There is a deeper source

Beyond the press release there is a study that has been published within Science Advances on 30th january. Titled “Heterogeneous retreat and ice melt of Thwaites Glacier, West Antarctica“, it lays out the precise details …

The glaciers flowing into the Amundsen Sea Embayment, West Antarctica, have undergone acceleration and grounding line retreat over the past few decades that may yield an irreversible mass loss. Using a constellation of satellites, we detect the evolution of ice velocity, ice thinning, and grounding line retreat of Thwaites Glacier from 1992 to 2017. The results reveal a complex pattern of retreat and ice melt, with sectors retreating at 0.8 km/year and floating ice melting at 200 m/year, while others retreat at 0.3 km/year with ice melting 10 times slower.

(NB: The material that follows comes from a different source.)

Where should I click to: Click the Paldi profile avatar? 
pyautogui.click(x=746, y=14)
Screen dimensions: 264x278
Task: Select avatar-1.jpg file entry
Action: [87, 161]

We interpret the results in terms of buoyancy/slope-driven seawater intrusion along preferential channels at tidal frequencies leading to more efficient melt in newly formed cavities. Such complexities in ice-ocean interaction are not currently represented in coupled ice sheet/ocean models.

Why does this really matter?

Basically there are several reasons …

  1. The Antarctic Ice Sheet is changing rapidly and contributing notably to global sea level rise
  2. With a 1.2-m potential sea level equivalent, the Amundsen Sea Embayment sector of West Antarctica is a dominant contributor to sea level rise at present and for decades to come … and one third of that is this one Thwaites glacier.

What has scientists truly worried is that as the grounding line for thwaites retreats inland the topography of the land falls, hence it may be very prone to a rapid retreat. In fact, there are already several studies that suggest that Thwaites is already in a stage of collapse and the retreat is unstoppable.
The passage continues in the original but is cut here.